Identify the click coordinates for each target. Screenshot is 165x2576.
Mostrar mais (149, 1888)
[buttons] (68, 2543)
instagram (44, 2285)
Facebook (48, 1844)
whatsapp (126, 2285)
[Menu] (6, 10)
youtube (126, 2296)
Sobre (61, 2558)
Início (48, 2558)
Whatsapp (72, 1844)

• Exercise prompt: Please give again, word for word, only the lines from the one holding "instagram (44, 2285)" through the end of the listing above.

• Answer section:
instagram (44, 2285)
Facebook (48, 1844)
whatsapp (126, 2285)
[Menu] (6, 10)
youtube (126, 2296)
Sobre (61, 2558)
Início (48, 2558)
Whatsapp (72, 1844)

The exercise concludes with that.